■ CONSIGNES ET EXIGENCES ■
D'après le passage cité, dans quelle ville s'est tenue la réunion de l'Union européenne ?

■ PASSAGE CITÉ ■
***
La réunion de l’Union européenne à Versailles. Les 27 pays cette Union, aux premières loges de la guerre en Ukraine, veulent aussi être en première ligne des sanctions contre la Russie. Comme la nature est moins généreuse avec l’Europe en pétrole/gaz, ces pays sont courageux mais pas téméraires. Ils ne peuvent pas se passer du pétrole russe. La réunion de Versailles a servi à se mettre d’accord sur beaucoup de choses, en prenant soin de ne pas boycotter le pétrole/gaz russe. Pour qu’ils ne soient plus dépendants à l’avenir du pétrole russe, ils ont décidé d’aller prospecter ailleurs pour trouver une oasis qui étancherait leur soif de pétrole. Alors on a vu défiler des ministres européens dans les pays du Golfe. Pays lointains qui demandent du temps pour mettre une logistique compliquée pour s’affranchir de leur dépendance du pétrole russe.
Des pays comme l’Italie, la France et l’Espagne se fournissent en pétrole en Algérie. Sans doute l’UE a pensé à l’Espagne pour lui confier une mission auprès de l’Algérie en feignant d’ignorer le penchant de l’Espagne pour le Maroc concernant le problème sahraoui. Flash-back sur le Maroc étranglé par la fermeture du gazoduc fait appel à l’Espagne pour qu’elle lui fournisse la quantité manquante. L’Espagne fit une demande d’augmentation de son importation de gaz à l’Algérie pour répondre à la demande marocaine. Ai-je besoin de deviner la réponse de l’Algérie ?
Avec la guerre en Ukraine, c’est toute l’Europe qui est en déficit de gaz. Et comme l’Algérie est reliée à l’Europe par des gazoducs traversant l’Espagne et l’Italie et qui, plus est, possède des navires méthaniers, le gaz algérien est disponible plus rapidement que celui du Golfe. Je suppose que le Premier ministre espagnol, le socio-démocrate Pedro Sanchez, dont le pays est voisin de l’Algérie, a été choisi pour son curriculum vitae. L’Espagne crut faire oublier sa complicité avec la monarchie marocaine pour jouer le télégraphiste de l’Union européenne auprès de l’Algérie (2) pour combler une partie du déficit en gaz de l’Europe. J’ouvre une parenthèse pour dire que Pedro Sanchez a commencé sa tournée des Ducs en France. Et en présence de Macron, il se permet de dire que «nous n’acceptons de chantage de personne». Qui vise-t-il ? La Russie ? Certainement pas puisqu’elle n’a pas fermé le robinet en dépit des sanctions qu’elle subit de la part de cette Europe. Il a visé qui vous savez parce que l’Algérie a refusé jadis d’augmenter le volume pour que le missi dominici de l’Europe le revende à son ami le roi (3). Est-ce le refus de l’Algérie qui a motivé la lettre de Sanchez à son voisin préféré de la région ?
***
■ EXTRAITS DE DONNÉES ■
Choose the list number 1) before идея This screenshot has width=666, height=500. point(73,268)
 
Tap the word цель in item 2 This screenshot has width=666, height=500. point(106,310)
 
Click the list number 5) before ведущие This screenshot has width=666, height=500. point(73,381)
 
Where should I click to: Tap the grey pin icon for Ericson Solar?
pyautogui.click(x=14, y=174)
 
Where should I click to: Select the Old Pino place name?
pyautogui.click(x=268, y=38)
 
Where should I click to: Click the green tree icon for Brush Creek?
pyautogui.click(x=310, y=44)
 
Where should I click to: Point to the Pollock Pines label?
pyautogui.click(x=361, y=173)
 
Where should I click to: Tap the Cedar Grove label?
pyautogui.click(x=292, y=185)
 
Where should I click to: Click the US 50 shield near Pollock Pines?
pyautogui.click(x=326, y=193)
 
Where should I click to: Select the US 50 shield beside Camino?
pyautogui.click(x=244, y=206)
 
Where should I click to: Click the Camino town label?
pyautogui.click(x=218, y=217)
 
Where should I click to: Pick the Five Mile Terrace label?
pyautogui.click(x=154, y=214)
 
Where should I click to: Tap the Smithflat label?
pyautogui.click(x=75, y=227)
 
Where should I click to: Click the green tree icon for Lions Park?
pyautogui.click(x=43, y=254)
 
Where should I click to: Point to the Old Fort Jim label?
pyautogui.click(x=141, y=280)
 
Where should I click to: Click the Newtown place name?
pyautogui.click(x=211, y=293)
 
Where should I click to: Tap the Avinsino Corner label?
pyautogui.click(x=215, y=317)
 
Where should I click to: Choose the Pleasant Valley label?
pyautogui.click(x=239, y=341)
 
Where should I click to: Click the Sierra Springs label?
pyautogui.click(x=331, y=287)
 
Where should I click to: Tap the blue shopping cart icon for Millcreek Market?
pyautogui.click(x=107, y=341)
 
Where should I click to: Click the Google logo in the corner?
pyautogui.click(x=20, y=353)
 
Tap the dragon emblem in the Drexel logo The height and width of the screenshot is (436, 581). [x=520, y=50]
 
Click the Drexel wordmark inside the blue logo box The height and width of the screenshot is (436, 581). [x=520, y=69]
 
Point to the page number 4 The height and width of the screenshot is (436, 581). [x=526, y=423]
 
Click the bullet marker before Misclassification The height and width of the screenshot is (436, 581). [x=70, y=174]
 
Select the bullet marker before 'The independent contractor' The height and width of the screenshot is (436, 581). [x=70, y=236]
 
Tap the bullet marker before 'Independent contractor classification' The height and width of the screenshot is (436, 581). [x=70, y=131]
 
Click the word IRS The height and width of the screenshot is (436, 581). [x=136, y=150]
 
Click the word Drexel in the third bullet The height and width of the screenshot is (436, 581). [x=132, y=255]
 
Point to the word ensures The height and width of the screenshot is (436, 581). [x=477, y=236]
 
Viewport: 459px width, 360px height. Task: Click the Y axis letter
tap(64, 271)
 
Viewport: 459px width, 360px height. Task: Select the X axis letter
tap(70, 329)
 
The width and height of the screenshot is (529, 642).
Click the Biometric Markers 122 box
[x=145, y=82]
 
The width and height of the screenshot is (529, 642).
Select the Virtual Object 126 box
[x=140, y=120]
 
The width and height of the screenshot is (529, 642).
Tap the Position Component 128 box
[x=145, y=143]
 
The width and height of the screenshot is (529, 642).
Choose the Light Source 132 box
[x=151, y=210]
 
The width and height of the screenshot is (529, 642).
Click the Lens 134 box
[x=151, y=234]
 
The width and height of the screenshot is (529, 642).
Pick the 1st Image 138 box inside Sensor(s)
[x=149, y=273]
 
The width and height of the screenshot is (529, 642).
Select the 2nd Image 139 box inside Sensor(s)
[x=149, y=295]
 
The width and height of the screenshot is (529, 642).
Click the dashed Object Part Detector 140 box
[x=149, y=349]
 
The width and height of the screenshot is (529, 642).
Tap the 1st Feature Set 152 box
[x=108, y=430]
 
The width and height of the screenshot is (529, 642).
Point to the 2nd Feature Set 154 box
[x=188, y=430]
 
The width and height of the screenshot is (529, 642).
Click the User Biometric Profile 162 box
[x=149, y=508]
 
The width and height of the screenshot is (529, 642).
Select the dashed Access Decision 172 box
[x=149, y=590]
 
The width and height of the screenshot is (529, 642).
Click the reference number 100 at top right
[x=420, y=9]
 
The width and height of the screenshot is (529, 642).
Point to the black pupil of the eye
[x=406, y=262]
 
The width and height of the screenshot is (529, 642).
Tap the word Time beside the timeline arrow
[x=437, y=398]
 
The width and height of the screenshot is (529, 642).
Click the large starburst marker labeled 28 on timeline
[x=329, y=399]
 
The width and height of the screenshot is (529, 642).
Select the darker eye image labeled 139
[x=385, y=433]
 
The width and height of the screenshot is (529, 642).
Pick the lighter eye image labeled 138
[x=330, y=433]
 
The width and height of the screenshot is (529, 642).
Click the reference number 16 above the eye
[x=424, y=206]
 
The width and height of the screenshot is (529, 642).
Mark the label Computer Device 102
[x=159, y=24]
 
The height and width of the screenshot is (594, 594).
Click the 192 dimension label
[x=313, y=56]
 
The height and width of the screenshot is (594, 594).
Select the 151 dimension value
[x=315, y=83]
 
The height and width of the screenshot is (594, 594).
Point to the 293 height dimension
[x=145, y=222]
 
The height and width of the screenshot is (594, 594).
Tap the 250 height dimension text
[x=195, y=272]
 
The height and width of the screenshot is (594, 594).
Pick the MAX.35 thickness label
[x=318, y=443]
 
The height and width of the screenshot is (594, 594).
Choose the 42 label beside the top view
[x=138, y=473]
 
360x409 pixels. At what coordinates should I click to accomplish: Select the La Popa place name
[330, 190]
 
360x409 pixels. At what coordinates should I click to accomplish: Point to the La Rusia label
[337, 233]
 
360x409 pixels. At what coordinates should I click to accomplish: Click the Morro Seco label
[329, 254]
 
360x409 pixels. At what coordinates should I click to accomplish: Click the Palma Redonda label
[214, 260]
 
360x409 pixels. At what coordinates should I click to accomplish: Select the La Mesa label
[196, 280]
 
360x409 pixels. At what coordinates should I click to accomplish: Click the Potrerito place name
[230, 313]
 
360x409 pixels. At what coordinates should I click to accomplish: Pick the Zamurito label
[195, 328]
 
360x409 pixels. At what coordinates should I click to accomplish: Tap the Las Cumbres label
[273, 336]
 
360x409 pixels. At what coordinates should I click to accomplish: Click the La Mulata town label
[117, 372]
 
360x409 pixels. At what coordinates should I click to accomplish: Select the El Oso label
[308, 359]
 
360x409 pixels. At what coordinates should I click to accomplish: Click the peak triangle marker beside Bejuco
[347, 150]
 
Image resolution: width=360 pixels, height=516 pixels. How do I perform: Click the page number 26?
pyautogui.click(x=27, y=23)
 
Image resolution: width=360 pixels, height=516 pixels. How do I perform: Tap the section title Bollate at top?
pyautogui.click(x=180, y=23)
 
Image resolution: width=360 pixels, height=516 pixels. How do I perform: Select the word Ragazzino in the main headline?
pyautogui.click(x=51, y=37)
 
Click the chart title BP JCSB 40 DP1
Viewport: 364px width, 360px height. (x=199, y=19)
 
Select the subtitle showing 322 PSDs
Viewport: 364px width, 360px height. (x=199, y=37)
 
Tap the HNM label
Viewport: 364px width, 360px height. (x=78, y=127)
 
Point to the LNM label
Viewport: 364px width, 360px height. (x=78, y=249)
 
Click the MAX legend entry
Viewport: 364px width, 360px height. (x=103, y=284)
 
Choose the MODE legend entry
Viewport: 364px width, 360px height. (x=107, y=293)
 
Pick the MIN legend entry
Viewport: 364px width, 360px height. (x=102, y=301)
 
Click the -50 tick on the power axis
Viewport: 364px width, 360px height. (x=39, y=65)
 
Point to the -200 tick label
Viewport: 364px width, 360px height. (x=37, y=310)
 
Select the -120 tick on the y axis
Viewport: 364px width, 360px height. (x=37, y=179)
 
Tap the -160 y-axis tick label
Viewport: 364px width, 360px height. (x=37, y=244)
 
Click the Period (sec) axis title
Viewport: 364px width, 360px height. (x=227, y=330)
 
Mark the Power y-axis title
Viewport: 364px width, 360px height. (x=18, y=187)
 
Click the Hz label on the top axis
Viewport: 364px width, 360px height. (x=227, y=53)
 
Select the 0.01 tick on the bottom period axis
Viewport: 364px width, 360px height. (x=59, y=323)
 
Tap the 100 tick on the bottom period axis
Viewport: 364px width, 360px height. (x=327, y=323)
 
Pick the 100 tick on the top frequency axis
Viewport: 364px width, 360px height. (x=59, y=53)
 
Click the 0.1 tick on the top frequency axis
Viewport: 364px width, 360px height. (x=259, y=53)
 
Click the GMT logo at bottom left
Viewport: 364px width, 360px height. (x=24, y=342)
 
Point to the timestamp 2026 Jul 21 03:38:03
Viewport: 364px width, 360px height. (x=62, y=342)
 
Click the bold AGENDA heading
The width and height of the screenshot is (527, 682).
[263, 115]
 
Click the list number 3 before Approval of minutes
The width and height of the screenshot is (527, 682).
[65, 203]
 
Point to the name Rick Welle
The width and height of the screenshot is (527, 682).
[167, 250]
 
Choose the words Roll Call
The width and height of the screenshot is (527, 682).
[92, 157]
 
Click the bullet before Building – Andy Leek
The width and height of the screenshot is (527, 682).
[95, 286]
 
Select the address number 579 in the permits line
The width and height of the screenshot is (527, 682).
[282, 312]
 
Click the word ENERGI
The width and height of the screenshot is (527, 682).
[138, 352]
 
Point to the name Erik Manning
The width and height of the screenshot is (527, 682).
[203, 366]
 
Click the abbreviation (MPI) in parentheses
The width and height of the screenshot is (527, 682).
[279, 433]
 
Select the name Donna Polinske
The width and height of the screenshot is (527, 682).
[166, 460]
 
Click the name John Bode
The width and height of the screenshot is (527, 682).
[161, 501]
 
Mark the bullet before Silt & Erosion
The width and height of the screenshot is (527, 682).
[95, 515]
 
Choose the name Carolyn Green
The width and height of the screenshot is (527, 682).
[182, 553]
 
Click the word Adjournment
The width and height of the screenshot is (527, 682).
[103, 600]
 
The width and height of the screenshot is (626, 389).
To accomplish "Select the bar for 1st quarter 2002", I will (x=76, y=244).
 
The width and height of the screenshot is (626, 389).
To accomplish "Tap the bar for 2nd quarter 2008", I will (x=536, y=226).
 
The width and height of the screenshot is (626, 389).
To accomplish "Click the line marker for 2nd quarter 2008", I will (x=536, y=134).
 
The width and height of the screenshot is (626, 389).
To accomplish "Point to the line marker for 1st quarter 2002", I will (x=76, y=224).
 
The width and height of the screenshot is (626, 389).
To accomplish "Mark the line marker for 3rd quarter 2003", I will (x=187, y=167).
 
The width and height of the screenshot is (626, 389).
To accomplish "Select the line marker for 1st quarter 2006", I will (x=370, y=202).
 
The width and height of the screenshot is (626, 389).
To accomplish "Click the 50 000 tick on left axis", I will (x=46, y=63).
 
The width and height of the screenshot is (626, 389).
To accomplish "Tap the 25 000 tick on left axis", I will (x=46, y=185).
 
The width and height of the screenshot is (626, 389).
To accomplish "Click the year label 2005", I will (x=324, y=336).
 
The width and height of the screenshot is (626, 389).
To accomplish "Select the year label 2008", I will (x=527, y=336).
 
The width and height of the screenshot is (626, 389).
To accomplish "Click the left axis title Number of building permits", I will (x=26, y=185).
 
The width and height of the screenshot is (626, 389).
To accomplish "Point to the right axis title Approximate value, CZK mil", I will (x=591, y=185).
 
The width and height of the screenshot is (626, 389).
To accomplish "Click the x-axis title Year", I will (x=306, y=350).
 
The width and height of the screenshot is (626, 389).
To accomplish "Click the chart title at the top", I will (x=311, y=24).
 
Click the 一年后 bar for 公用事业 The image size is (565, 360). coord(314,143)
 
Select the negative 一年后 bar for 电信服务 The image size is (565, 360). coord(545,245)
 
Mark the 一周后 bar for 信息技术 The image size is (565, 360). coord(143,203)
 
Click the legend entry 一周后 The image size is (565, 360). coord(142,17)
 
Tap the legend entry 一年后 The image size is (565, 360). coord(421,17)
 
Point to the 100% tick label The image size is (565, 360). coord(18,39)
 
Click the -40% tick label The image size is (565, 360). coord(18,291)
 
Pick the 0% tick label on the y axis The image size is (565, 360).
***
■ RÉSULTAT ATTENDU ■
À Versailles.